In the first salon I held in the Center for Individualized Medicine, I brought up the topic of uncertainty (both in the return of results from genetic testing as well as in the process of informed consent). This proved so interesting to the attendees – and resonated so clearly with their personal concerns as professionals – that this more or less dominated both days of discussion with that group. Moreover, when I addressed this topic with the patient educators (toward the end of my time with them), this spurred particular enthusiasm and led to a number of discussions after the official sessions had closed.
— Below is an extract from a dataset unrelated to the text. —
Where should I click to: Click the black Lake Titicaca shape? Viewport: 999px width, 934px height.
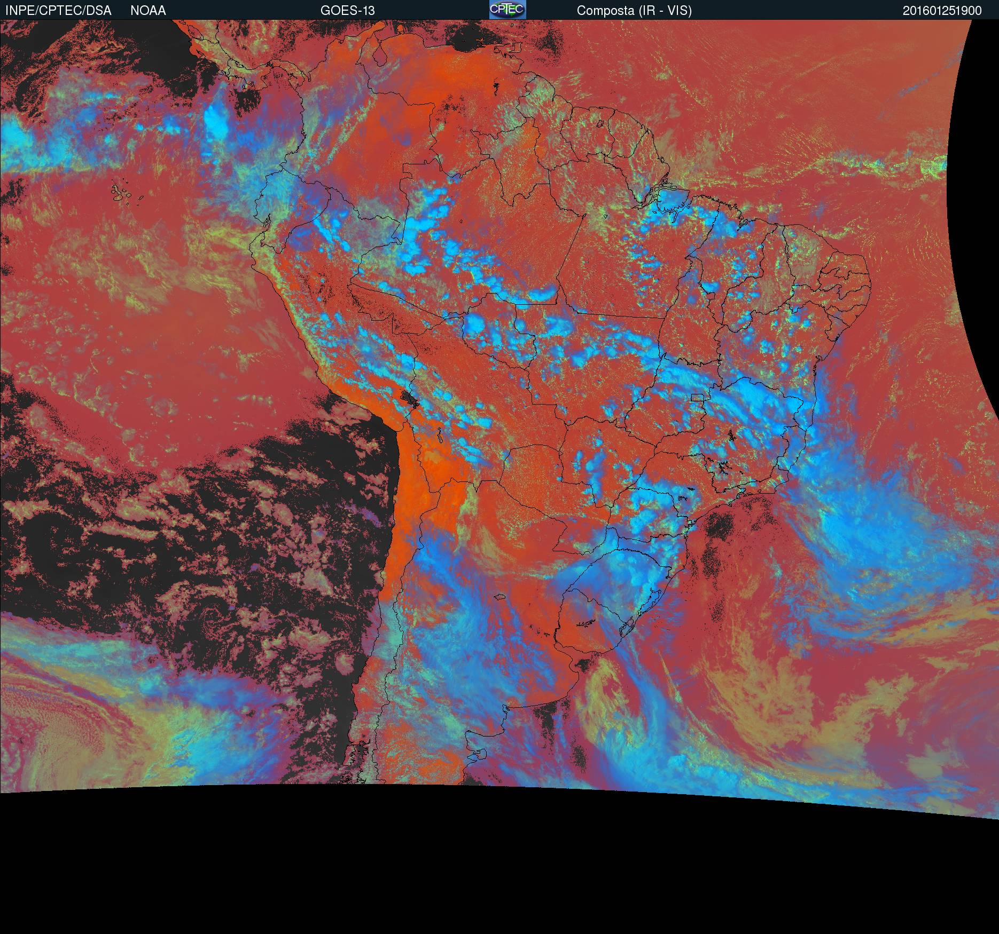(x=409, y=398)
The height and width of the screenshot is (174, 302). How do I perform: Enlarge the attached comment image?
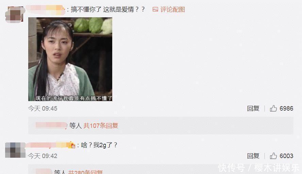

With the patient educators, we primarily discussed insights into their work, insights that I derived from Mikhail Bakhtin’s notion of “double voicing” and Althusser’s concept of “interpellation.” I provided numerous real-life examples of these theories in action from my own time as an intern with them. They are very used to this sort of presentation, as it is more or less the same genre that their weekly Writers’ Meetings use: Attendees present a number examples of difficulties from their own work ‘simplifying’ “doctor talk” into “real English.” I took this format but also provided these theoretical frameworks in order to demonstrate some unifying issues underlying their professional practice.

These salons truly proved to be collaborative engagements between myself and the professionals at the hospital – many of whom I had worked with during my fieldwork, but some of whom I had not met before. They provoked critical thought and feedback, and both the attendees and I felt that we left the salons better informed and better positioned to make positive interventions into clinical care. While discussing the three primary forms of “non-knowledge” that I hypothesize are at play in medical genetics (risk, uncertainty, and randomness – which I furthermore proposed are conflated by patients), I got remarkably discerning feedback. While everyone agreed that the distinctions I was making were valid and of clinical significance, one laboratory scientist said that within my framework she saw uncertainty as a subset of risk rather than a stand-alone category. This sparked a long debate about whether uncertainty (as I described it, “knowledge about the limits of one’s knowledge”) was medically actionable and therefore could constitute “real risk.” Likewise, a clinician encouraged a reflective (and anthropological!) discussion when he asked the room for a “definition of knowledge” before anyone continue our current discussion on uncertainty.

Attendees of the salons engaged enthusiastically with my work, asked and answered questions that have arisen from it, and related these topics back to the ongoing local and global transformations currently taking place in their professional worlds. Both groups have requested that I return again to continue the conversations we started in our salons. I received a number of grateful and kind emails, describing how our discussions have led them to reflect on their practices, in particular appreciating the links I drew to ethics, which is a critical domain that typically remains outside of non-clinicians’ conceptions of their professional labors. One person even told me she thought one of the salons was “the best professional development presentation we have had in a while!”

This was a wonderful opportunity for me to re-engage with my old colleagues and friends and to see how the clinic has evolved since my last visit in 2015. These discussions have added to the ways I have been thinking about the clinic and its practices of ‘translation’ as well. In fact, the article I have begun on the three forms of “non-knowledge” in medical genetics will greatly benefit from some of my interlocutors’ recent insights. I very much appreciate Wenner Gren’s continued support of my work, as do the attendees of my salons.